Exercise ->
Reproduce word for word the part of the summary statistics post below that opens with the words containing "Regarding the first" and closes with "jitter plot, anyone?).".

"Summary Statistics Obscure Important Details"

Written Nov 7, 2014

Boston Data Festival was this week, packed with excellent talks on topics from “Quantifying Culture” to “Evaluating Trading Algorithms Using Probabilistic Programming.”

And while the focus in data science today seems to be on big data and novel methods like “deep learning,” David Weisman, a 30-year veteran of the field, decided to focus on the basics during his presentation on Friday night.

Here are David’s fundamental principles to keep in mind:

  • summary statistics (mean, median, correlation) obscure important details

  • small samples have high variance

  • when looking at your (observed) data, also think about unobserved data

  • correlation is a summary statistic itself, and only measures ONE type of relationship

  • big data can increase spurious corrleations

Regarding the first point, researchers often summarize data to uncover patterns (even a regression is a summary, David pointed out). But quantifying the variance (spread) of the data is equally important - and that is why graphical summaries are so critical (boxplot with overlaid jitter plot, anyone?).

Item coordinate data ->
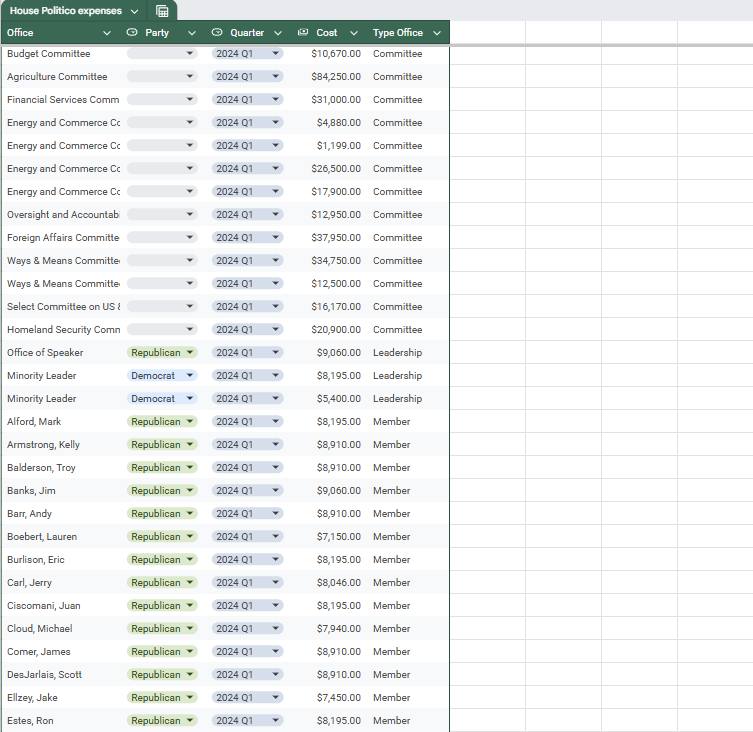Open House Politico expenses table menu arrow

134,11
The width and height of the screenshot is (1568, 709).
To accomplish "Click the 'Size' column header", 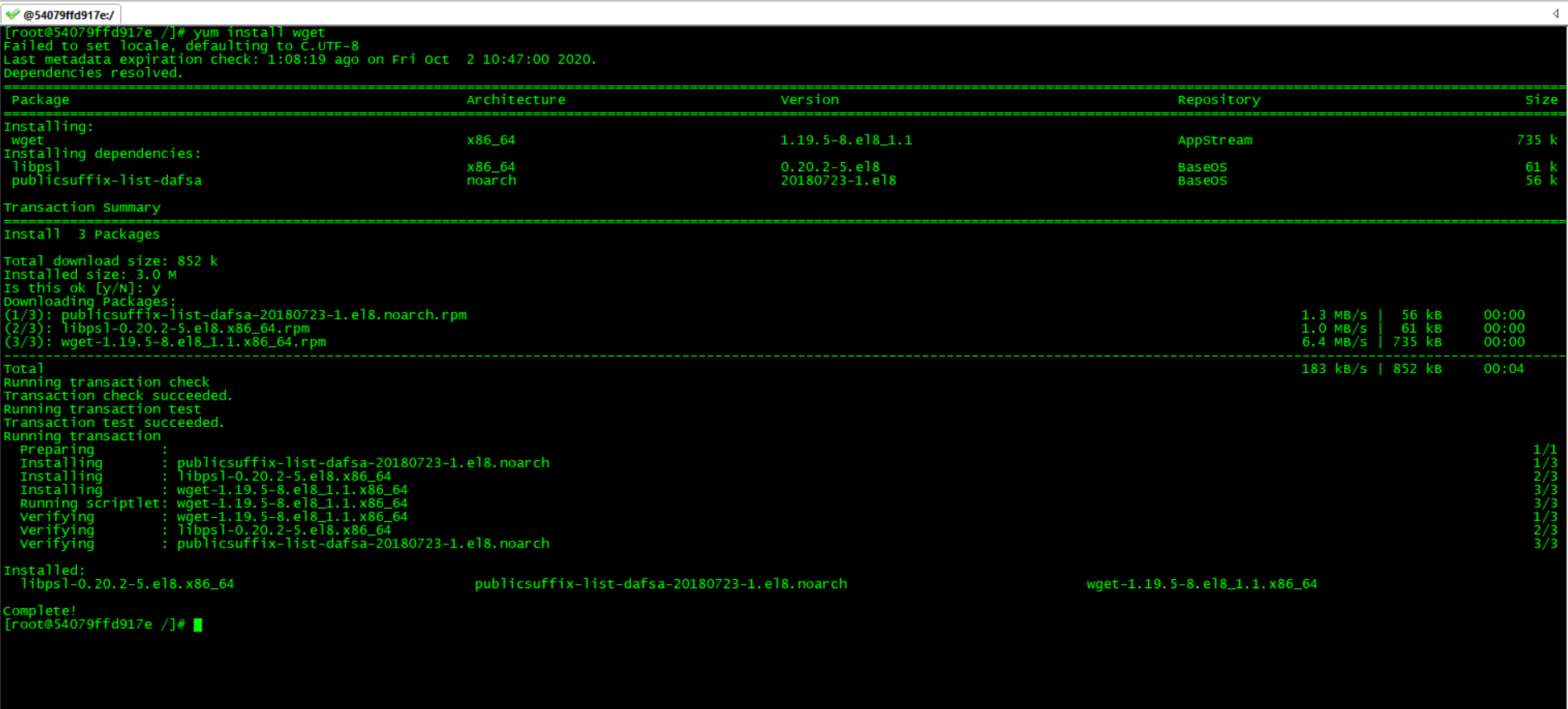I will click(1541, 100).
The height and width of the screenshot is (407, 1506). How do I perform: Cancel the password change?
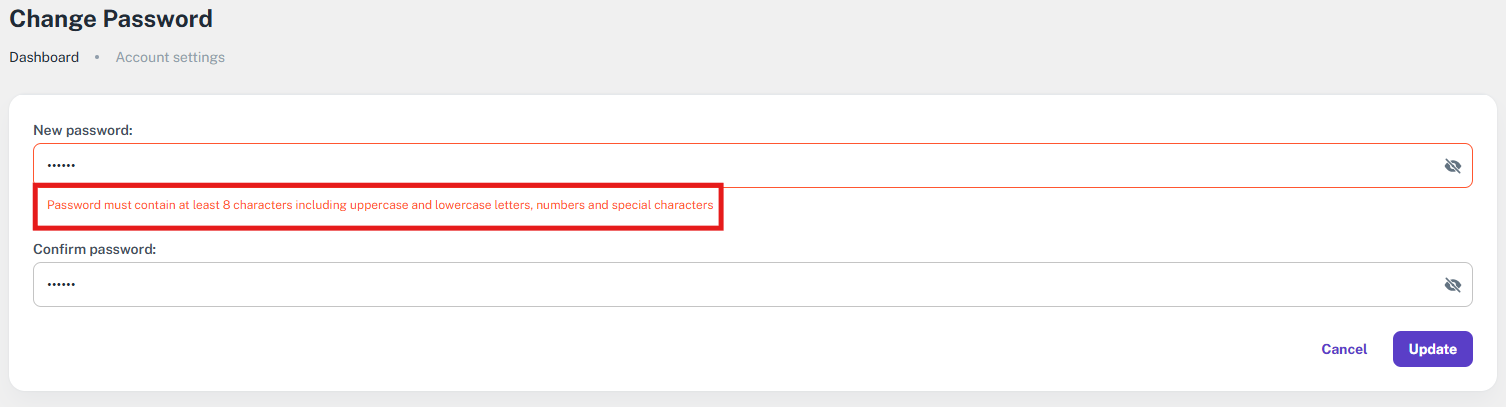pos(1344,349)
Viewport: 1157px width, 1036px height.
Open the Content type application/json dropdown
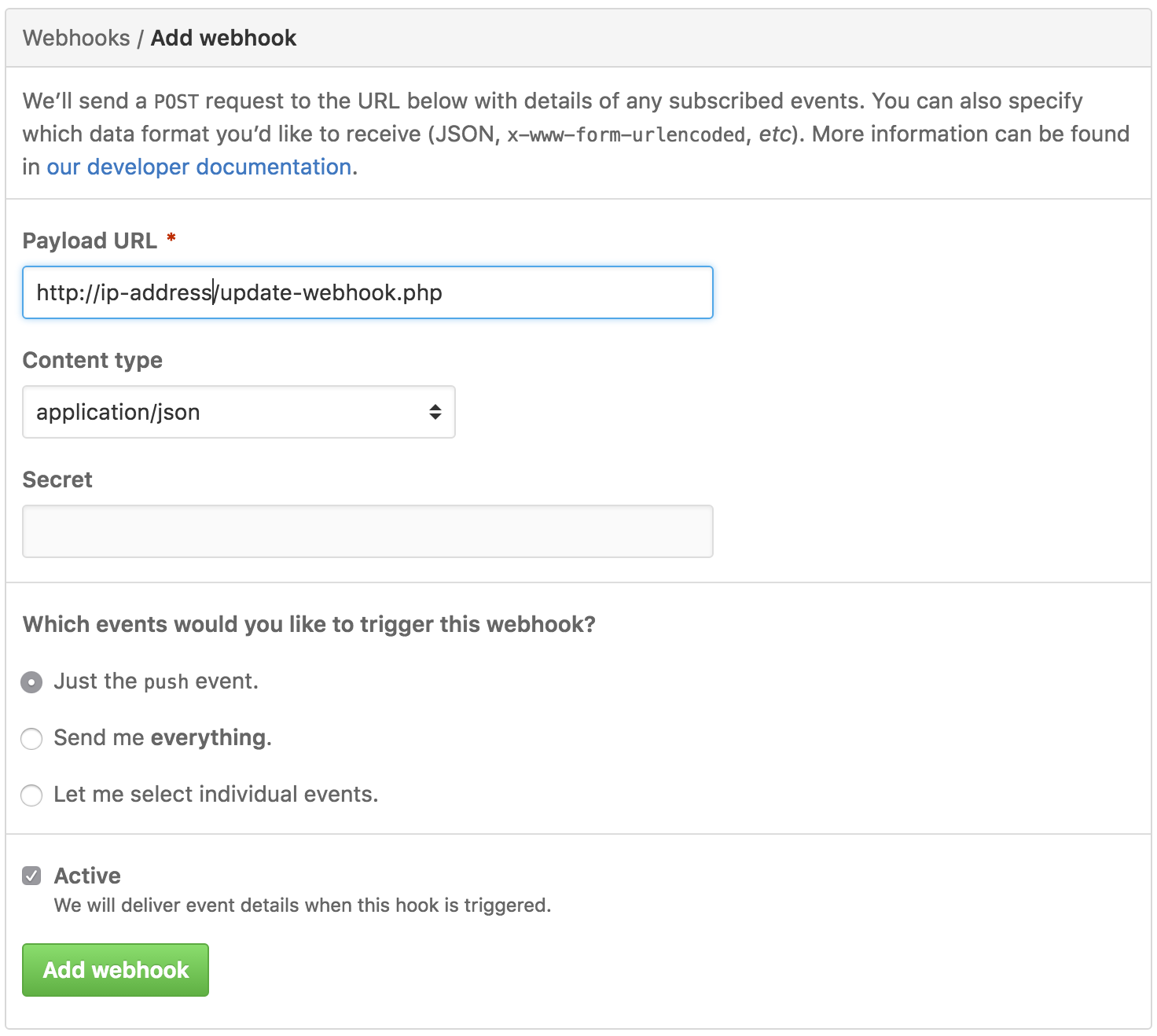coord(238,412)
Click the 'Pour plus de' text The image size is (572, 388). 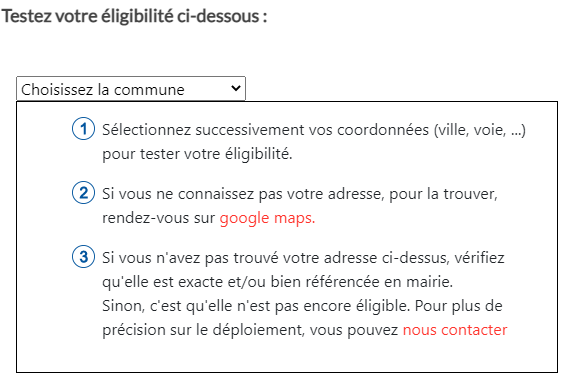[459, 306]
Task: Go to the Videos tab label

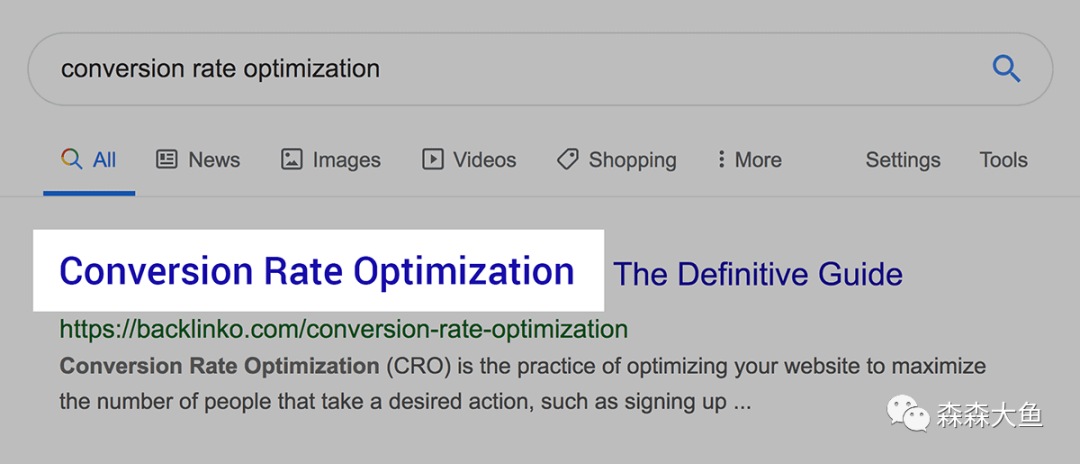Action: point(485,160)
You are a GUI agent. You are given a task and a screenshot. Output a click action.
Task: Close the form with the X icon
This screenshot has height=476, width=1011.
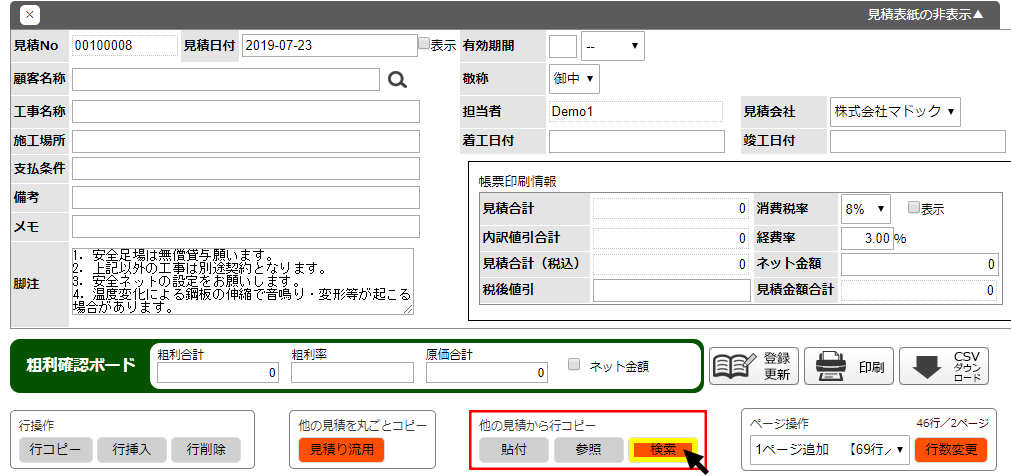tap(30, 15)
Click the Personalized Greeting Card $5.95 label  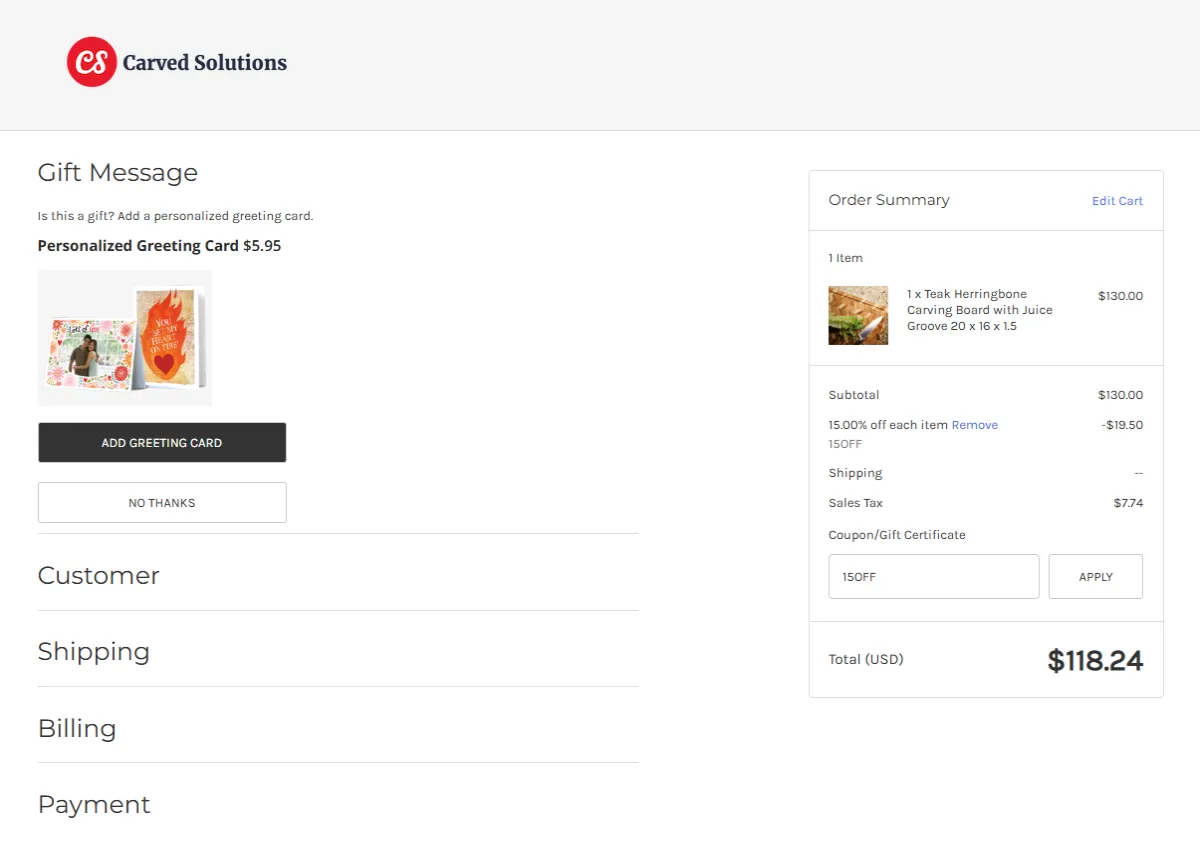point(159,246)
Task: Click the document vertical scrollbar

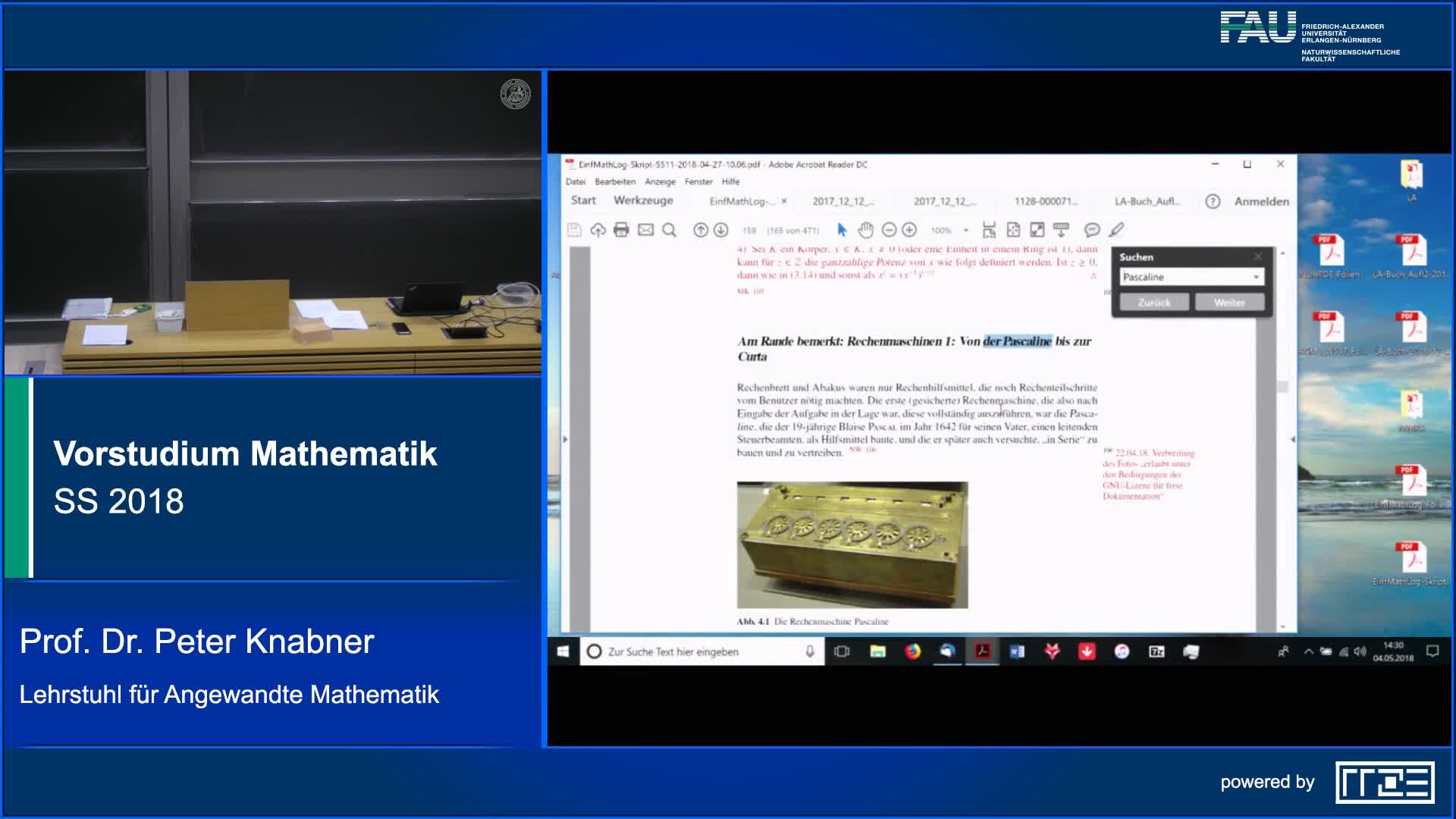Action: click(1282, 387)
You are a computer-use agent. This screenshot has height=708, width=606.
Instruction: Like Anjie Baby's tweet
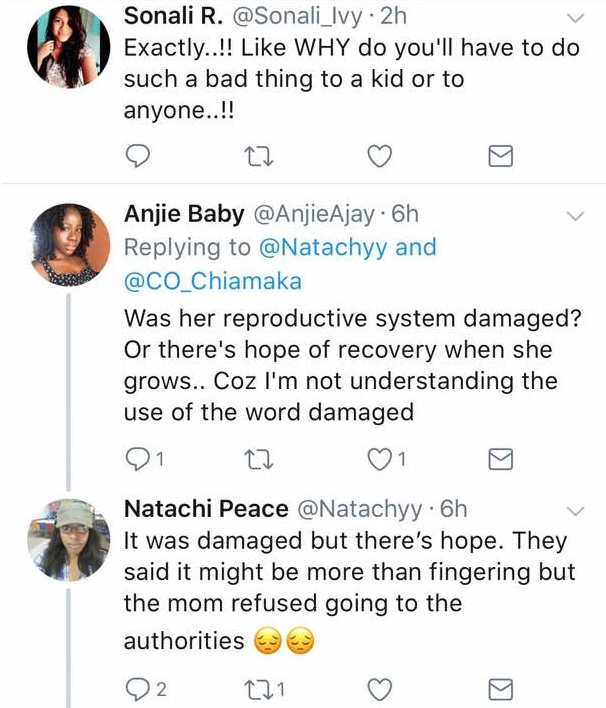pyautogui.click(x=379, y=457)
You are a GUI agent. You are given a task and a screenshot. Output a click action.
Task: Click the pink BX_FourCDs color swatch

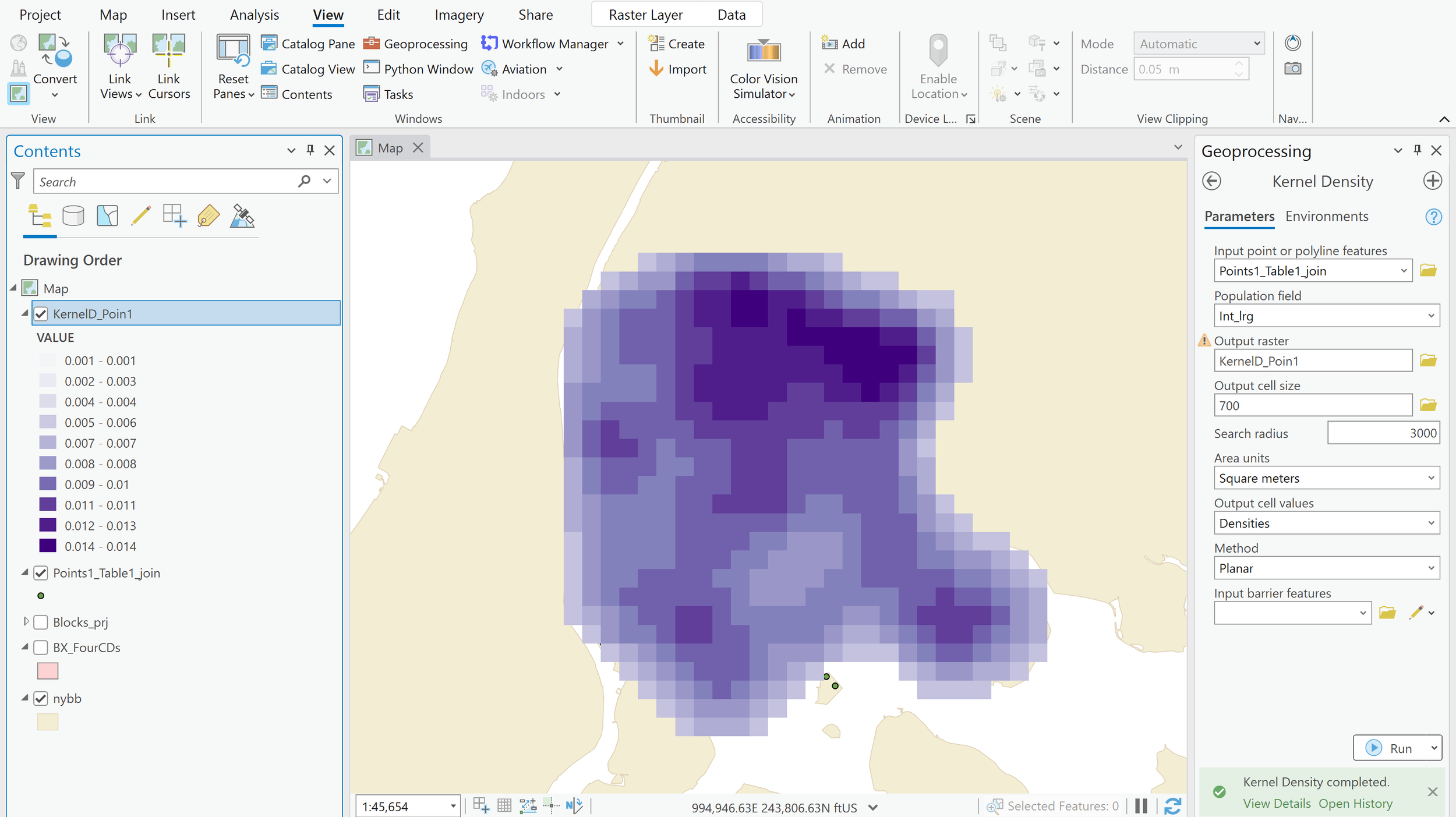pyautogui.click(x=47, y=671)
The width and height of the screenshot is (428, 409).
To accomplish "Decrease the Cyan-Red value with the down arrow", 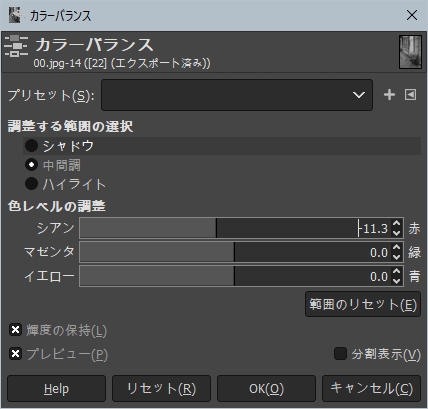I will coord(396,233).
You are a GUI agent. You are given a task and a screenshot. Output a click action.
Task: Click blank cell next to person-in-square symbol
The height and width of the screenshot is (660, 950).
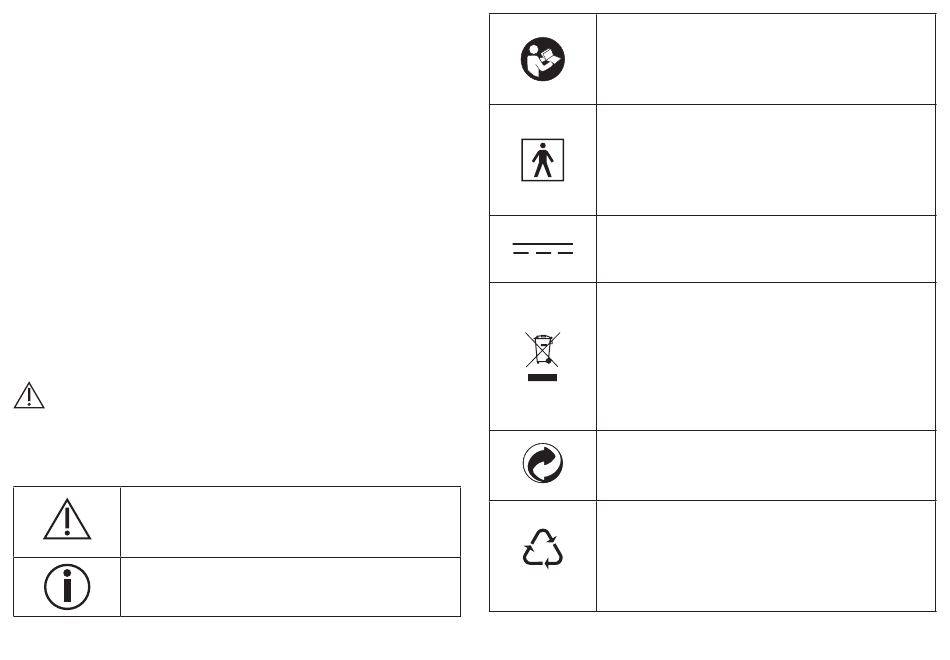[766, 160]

Solution to this exercise ->
Regarding the first point, researchers often summarize data to uncover patterns (even a regression is a summary, David pointed out). But quantifying the variance (spread) of the data is equally important - and that is why graphical summaries are so critical (boxplot with overlaid jitter plot, anyone?).